Domingo, 26 de julio de 2009 | Hoy
Por Mariano Kairuz
La mejor escena de Enemigos públicos, la cacería de Dillinger (Johnny Depp) por Melvin Purvis (Christian Bale) según Michael Mann, transcurre dentro de un cine. El legendario gangster de los años de la Depresión, sentado en una enorme sala llena, asiste desde su butaca a las variedades del programa del día. Entre ellas, un anuncio del FBI al público, advirtiéndoles que John Dillinger, el criminal más buscado del momento, puede estar entre ellos. Pidiéndoles que observen con atención a sus costados, a derecha e izquierda. Que se cuiden, que denuncien. El público responde obediente, mientras el hombre más buscado asiste sin mosquearse al espectáculo coreográfico de las cabezas de los espectadores girando de un lado a otro, pasándolo por alto. A Dillinger, dice la leyenda, le gustaba correr este tipo de riesgos. Hay otra escena, bastante más adelante en las dos horas y media de película, en la que sale del refugio en el que se oculta de la cada vez más intensa pesquisa de Purvis y sus hombres, para entrar en la comisaría local. Una vez allí, a metros apenas de las fotos policiales de él y de sus secuaces, saluda a los hombres de la ley, se les pasea delante de sus propias narices, y luego sale del edificio como si nada. Dillinger, según Mann (que basó su guión en el libro de 600 páginas escrito por el periodista de Vanity Fair, Bryan Burrough), es el criminal al que nada le gusta más que aquello que hace. Un hombre con una vocación verdadera. Un hedonista y un adicto a la adrenalina. Mann, como antes el director John Milius, vuelve a hacer cool a uno de los asaltantes más violentos del siglo XX norteamericano.

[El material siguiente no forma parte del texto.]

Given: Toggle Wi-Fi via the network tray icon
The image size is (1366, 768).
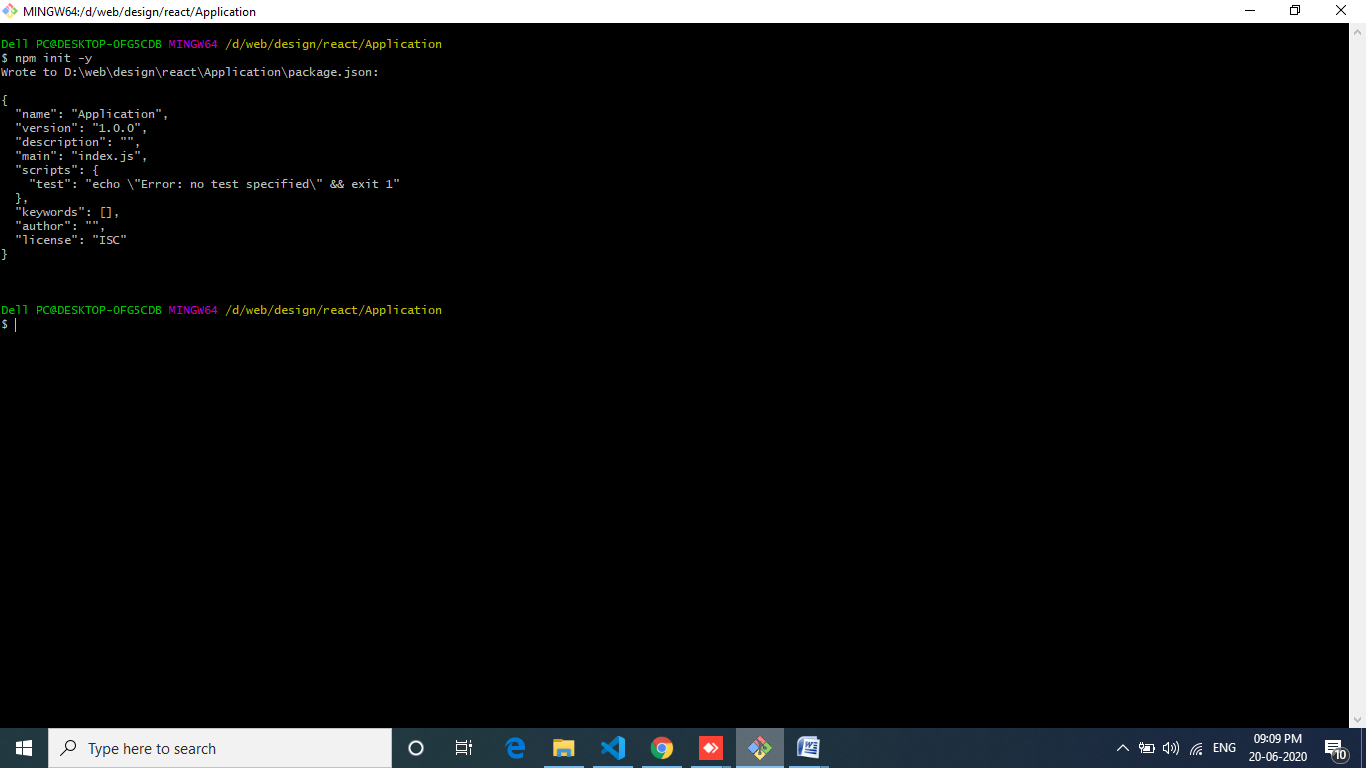Looking at the screenshot, I should coord(1195,748).
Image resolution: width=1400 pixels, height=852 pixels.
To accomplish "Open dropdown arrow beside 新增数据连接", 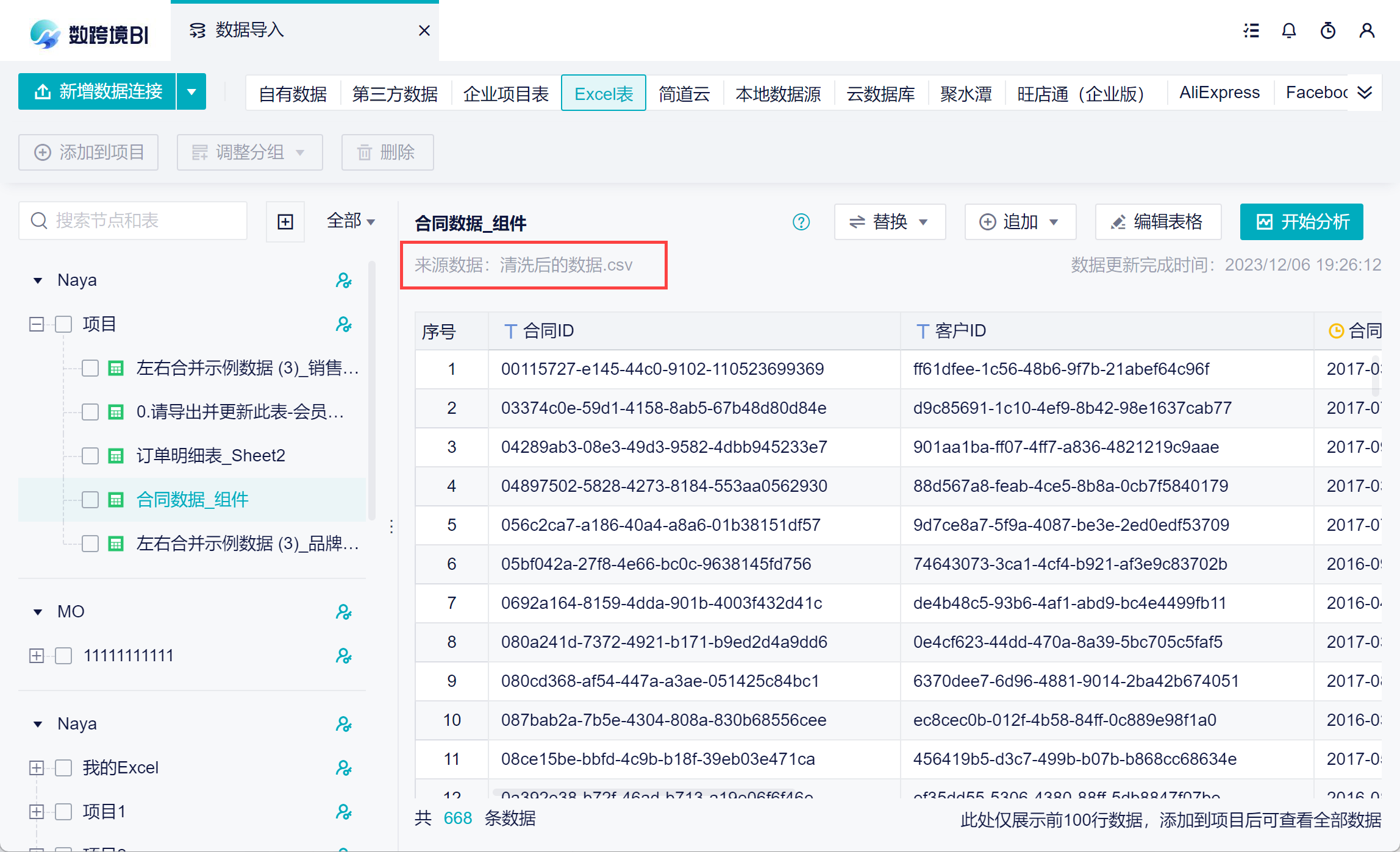I will [x=191, y=92].
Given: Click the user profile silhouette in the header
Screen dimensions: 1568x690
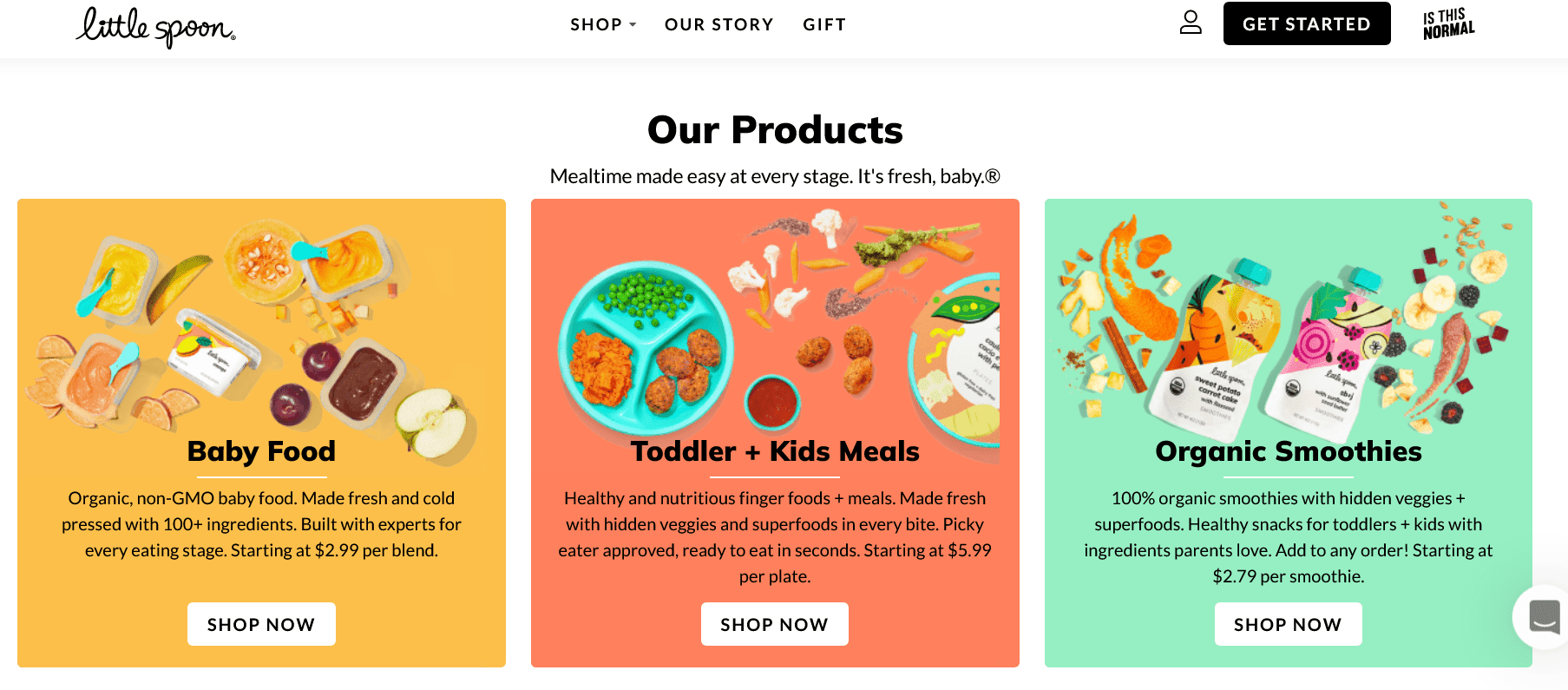Looking at the screenshot, I should tap(1191, 23).
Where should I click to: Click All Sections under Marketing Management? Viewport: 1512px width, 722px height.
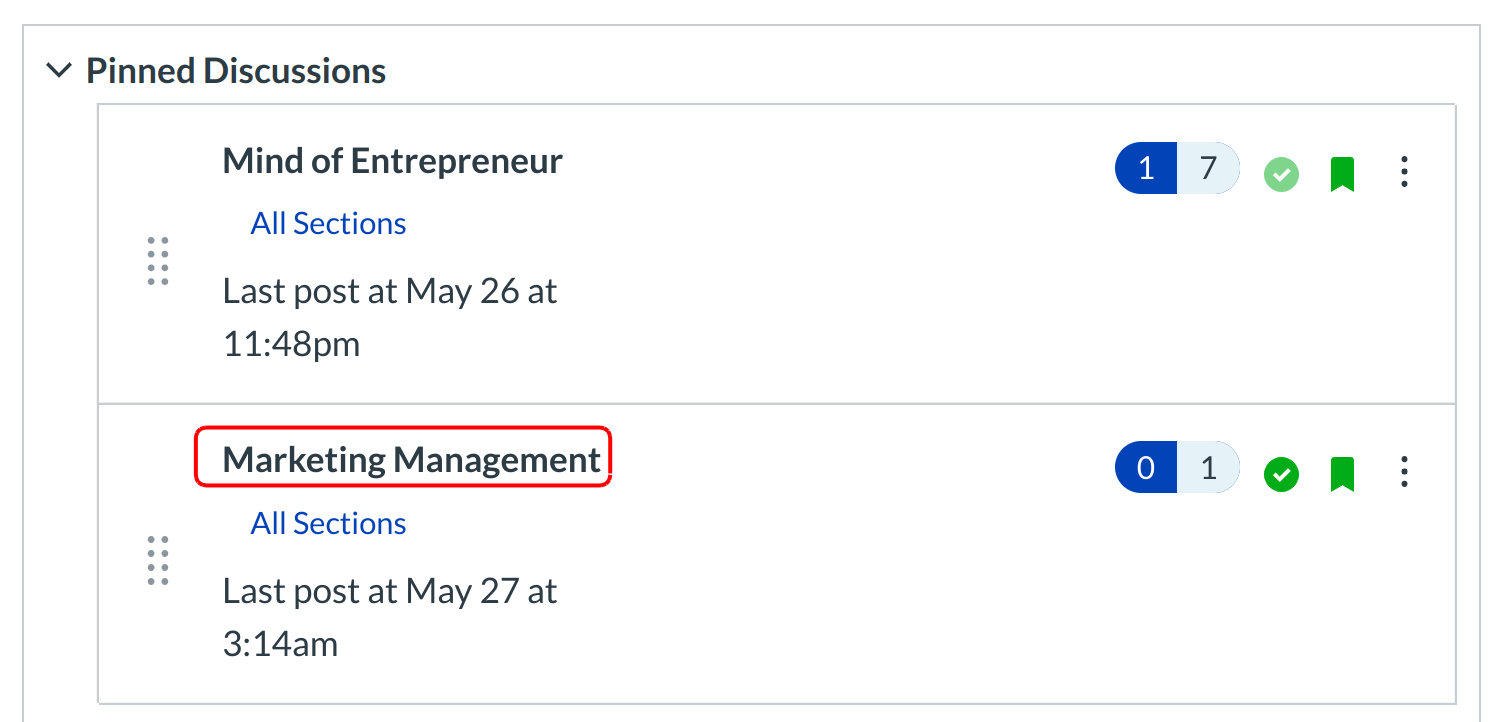coord(328,523)
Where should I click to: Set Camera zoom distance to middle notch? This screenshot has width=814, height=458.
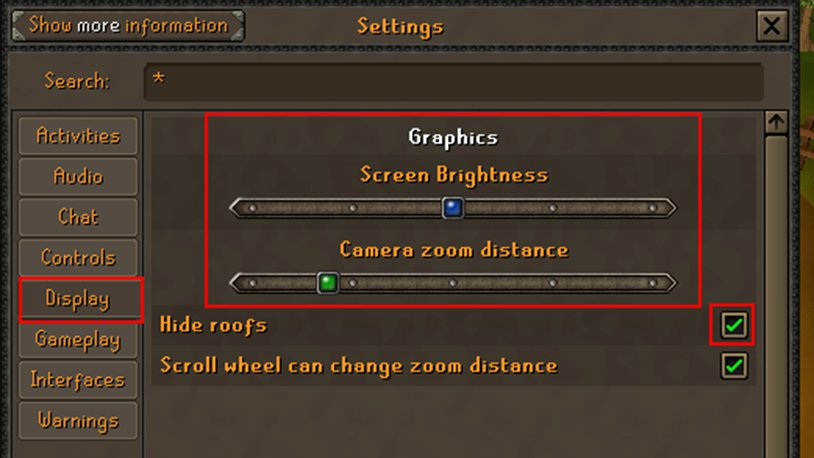tap(453, 283)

El pulso que les falta a las escenas de los asaltos a bancos (o al menos que van a extrañar quienes hayan visto lo que Mann es capaz de hacer a la hora de filmar tiroteos, en Fuego contra fuego, Colateral, Miami Vice) parece tratar de suplirse “conceptualmente”, en esos momentos que buscan pintar al gangster como un tipo duro pero a la vez, en cierto modo, romántico en tiempos especialmente difíciles. “Vine por el dinero del banco, no por el de sus clientes”, dice Dillinger, rechazando los billetes sueltos que le ofrece un rehén circunstancial, manos en alto, en pleno robo. Esto no convierte a Dillinger en Robin Hood, pero si no les da a los pobres, tampoco les roba; sólo les roba a los bancos. Asesta sus golpes en el centro del perverso sistema financiero que años antes llevó al país al colapso. Es ladrón que roba a ladrón.
Así que cómo no va a caernos bien el tipo que vive de lo que le gusta, que les roba a los malos, que cancherea en la cara misma de la aburridísima ley (encarnada por el cada vez más aburrido Bale), y al que le gusta tanto el cine que hasta se manda a ver, con los federales en los talones, una película de tiros con Clark Gable a una sala en cuya salida lo espera la muerte.